Eye

Eye

Source

Eyes may be mounted on stalks to provide better all-round vision, by lifting them above an organism's carapace; this also allows them to track predators or prey without moving the head.[9]


Physiology

Visual acuity


The eye of a red-tailed hawk

Visual acuity, or resolving power, is "the ability to distinguish fine detail" and is the property of cone cells.[41] It is often measured in cycles per degree (CPD), which measures an angular resolution, or how much an eye can differentiate one object from another in terms of visual angles. Resolution in CPD can be measured by bar charts of different numbers of white/black stripe cycles. For example, if each pattern is 1.75 cm wide and is placed at 1 m distance from the eye, it will subtend an angle of 1 degree, so the number of white/black bar pairs on the pattern will be a measure of the cycles per degree of that pattern. The highest such number that the eye can resolve as stripes, or distinguish from a grey block, is then the measurement of visual acuity of the eye.

For a human eye with excellent acuity, the maximum theoretical resolution is 50 CPD[42] (1.2 arcminute per line pair, or a 0.35 mm line pair, at 1 m). A rat can resolve only about 1 to 2 CPD.[43] A horse has higher acuity through most of the visual field of its eyes than a human has, but does not match the high acuity of the human eye's central fovea region.[44]

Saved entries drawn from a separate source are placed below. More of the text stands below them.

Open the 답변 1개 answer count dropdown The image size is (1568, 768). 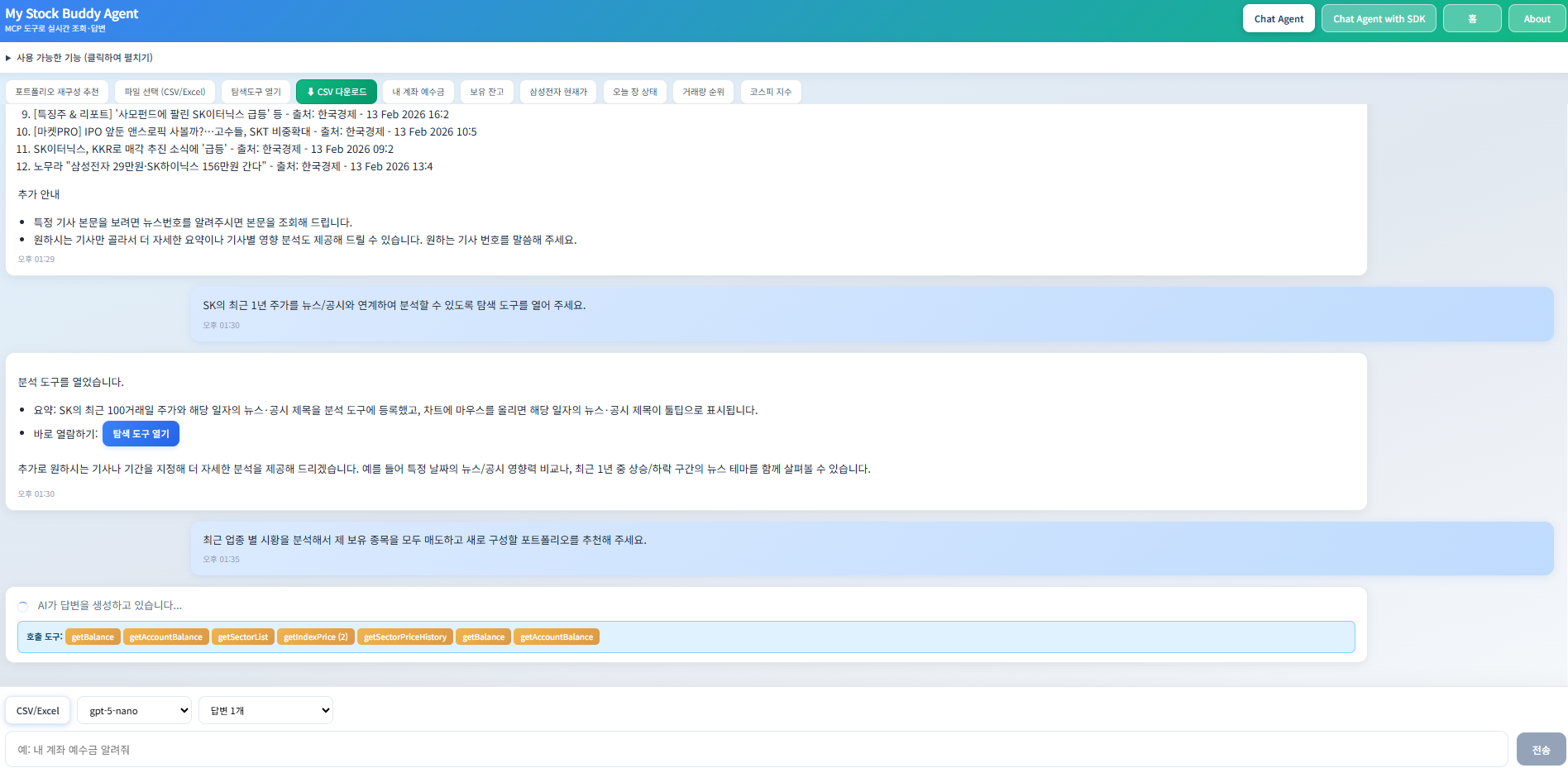tap(265, 710)
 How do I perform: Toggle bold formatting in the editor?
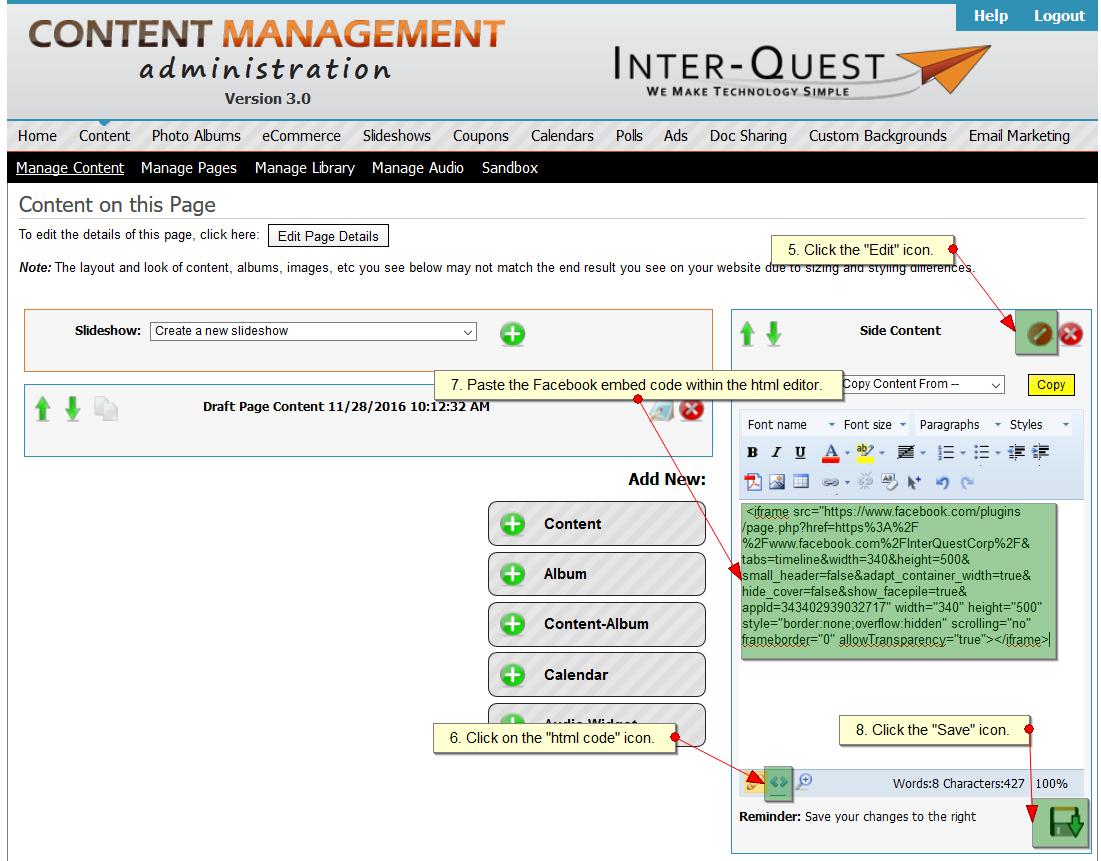753,452
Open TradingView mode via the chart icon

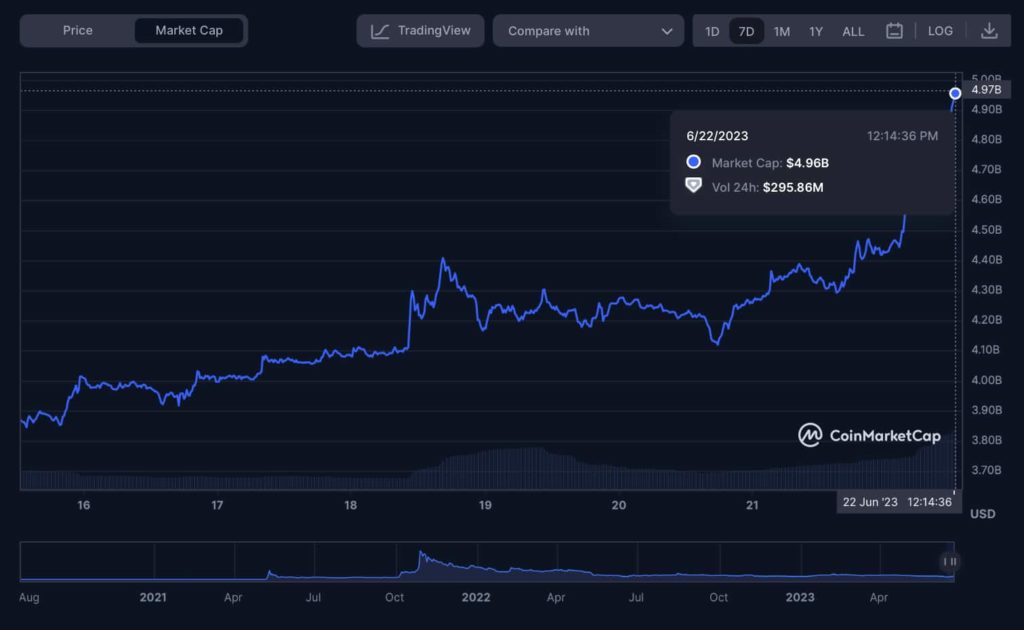[x=380, y=30]
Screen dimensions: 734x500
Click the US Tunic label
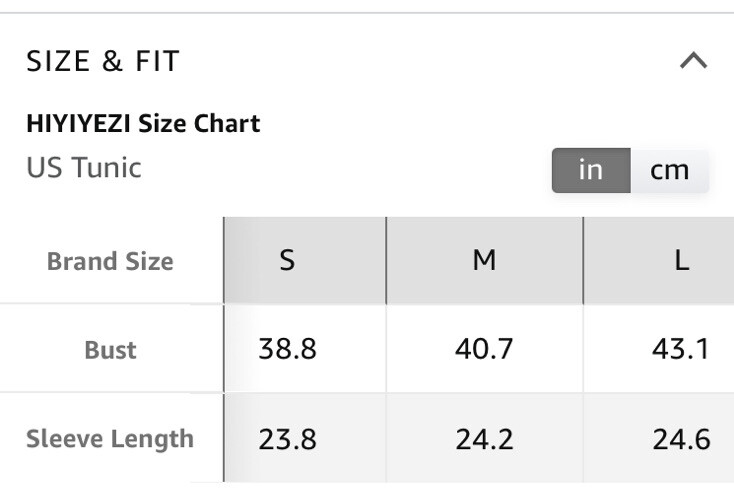click(x=84, y=168)
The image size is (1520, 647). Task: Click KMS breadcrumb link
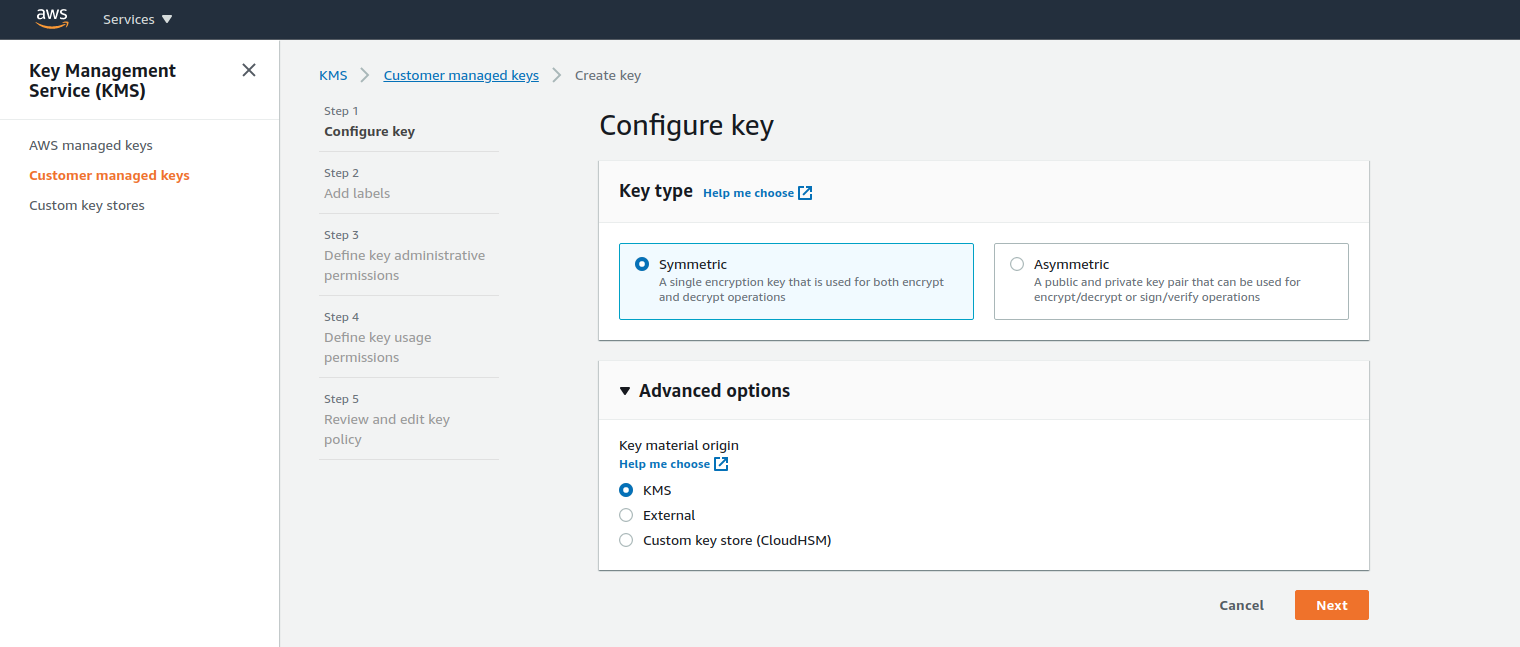333,75
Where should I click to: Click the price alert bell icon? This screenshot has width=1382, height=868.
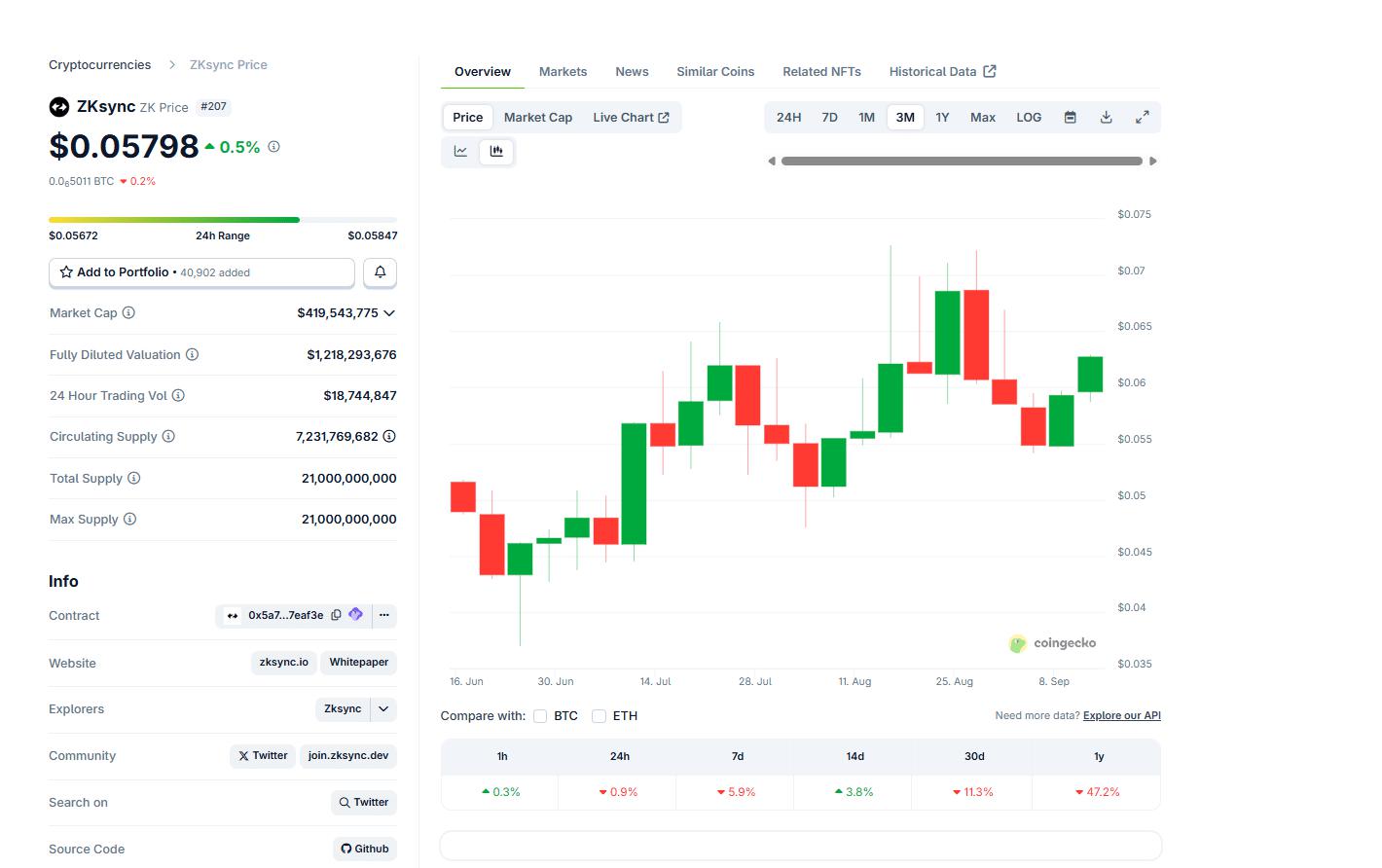tap(380, 272)
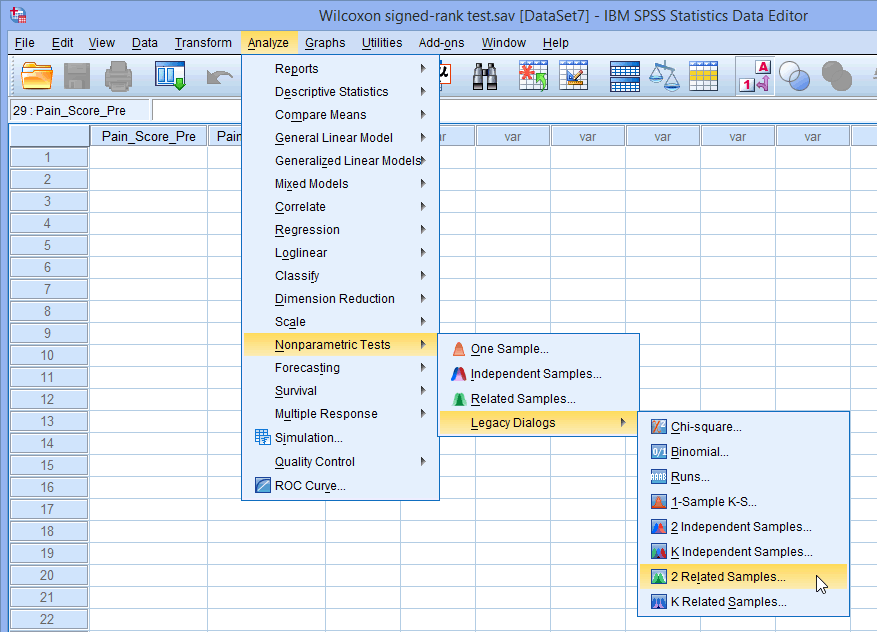
Task: Click the Weight Cases scales icon
Action: coord(664,76)
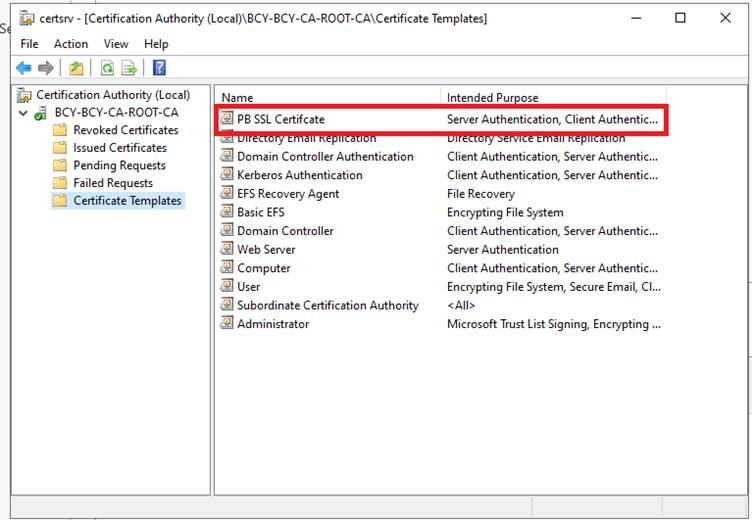This screenshot has width=752, height=520.
Task: Click the Up One Level folder icon
Action: (76, 68)
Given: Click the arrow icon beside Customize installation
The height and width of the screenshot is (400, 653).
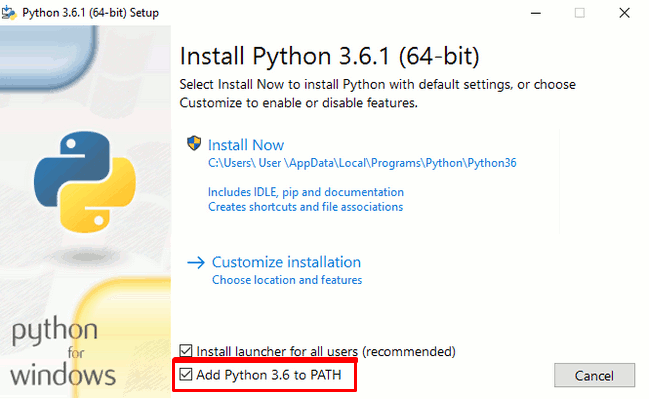Looking at the screenshot, I should [196, 262].
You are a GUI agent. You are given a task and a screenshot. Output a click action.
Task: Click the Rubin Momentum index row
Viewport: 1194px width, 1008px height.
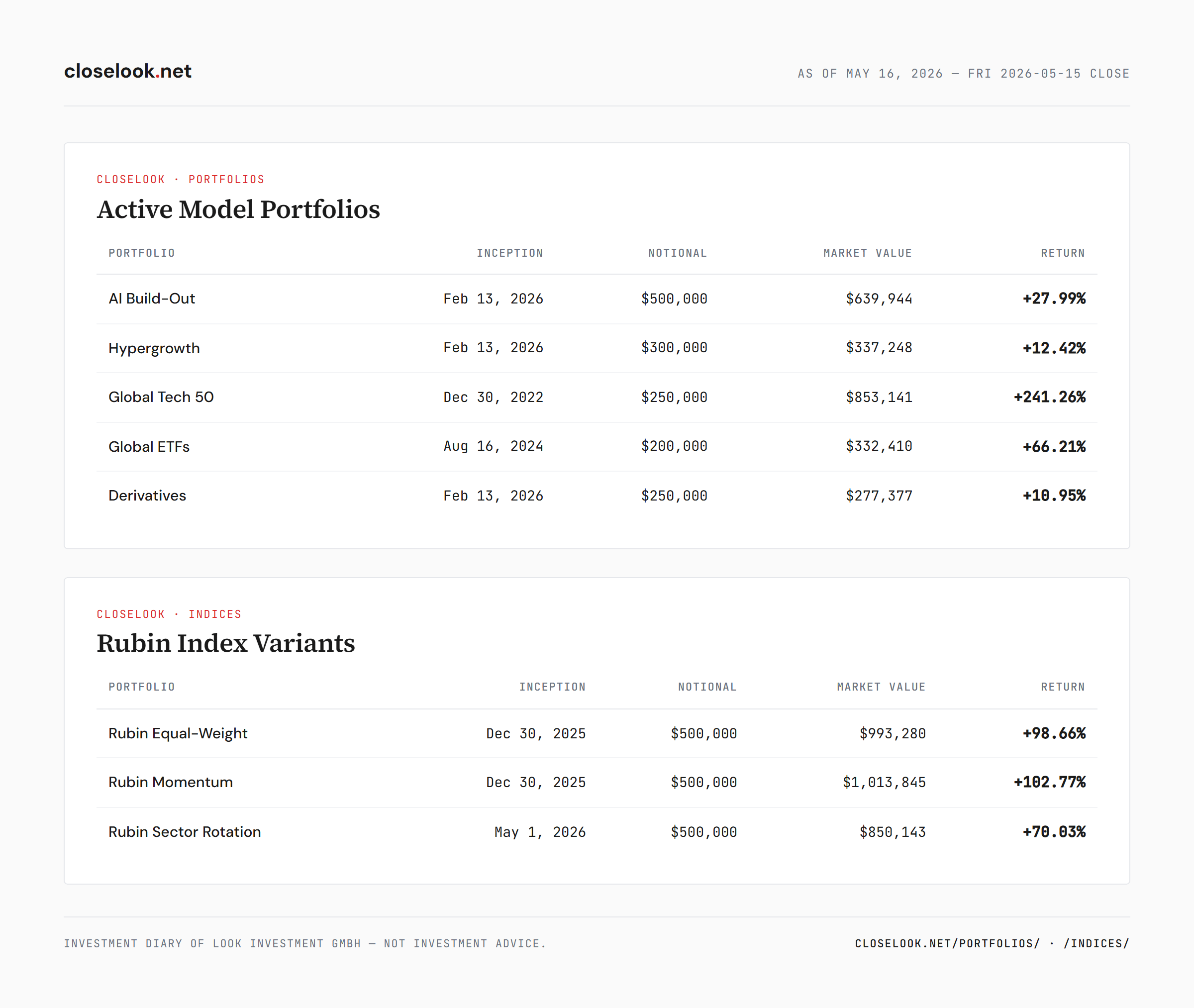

Spherical aberration limits the resolution of a 7 mm pupil to about 3 arcminutes per line pair. At a pupil diameter of 3 mm, the spherical aberration is greatly reduced, resulting in an improved resolution of approximately 1.7 arcminutes per line pair.[45] A resolution of 2 arcminutes per line pair, equivalent to a 1 arcminute gap in an optotype, corresponds to 20/20 (normal vision) in humans.

However, in the compound eye, the resolution is related to the size of individual ommatidia and the distance between neighbouring ommatidia. Physically these cannot be reduced in size to achieve the acuity seen with single lensed eyes as in mammals. Compound eyes have a much lower acuity than vertebrate eyes.[46]


Colour perception

"Colour vision is the faculty of the organism to distinguish lights of different spectral qualities."[47] All organisms are restricted to a small range of electromagnetic spectrum; this varies from creature to creature, but is mainly between wavelengths of 400 and 700 nm.[48]
This is a rather small section of the electromagnetic spectrum, probably reflecting the submarine evolution of the organ: water blocks out all but two small windows of the EM spectrum, and there has been no evolutionary pressure among land animals to broaden this range.[49]

The most sensitive pigment, rhodopsin, has a peak response at 500 nm.[50] Small changes to the genes coding for this protein can tweak the peak response by a few nm;[2] pigments in the lens can also filter incoming light, changing the peak response.[2] Many organisms are unable to discriminate between colours, seeing instead in shades of grey; colour vision necessitates a range of pigment cells which are primarily sensitive to smaller ranges of the spectrum. In primates, geckos, and other organisms, these take the form of cone cells, from which the more sensitive rod cells evolved.[50] Even if organisms are physically capable of discriminating different colours, this does not necessarily mean that they can perceive the different colours; only with behavioural tests can this be deduced.[2]

Most organisms with colour vision can detect ultraviolet light. This high energy light can be damaging to receptor cells. With a few exceptions (snakes, placental mammals), most organisms avoid these effects by having absorbent oil droplets around their cone cells. The alternative, developed by organisms that had lost these oil droplets in the course of evolution, is to make the lens impervious to UV light—this precludes the possibility of any UV light being detected, as it does not even reach the retina.[50]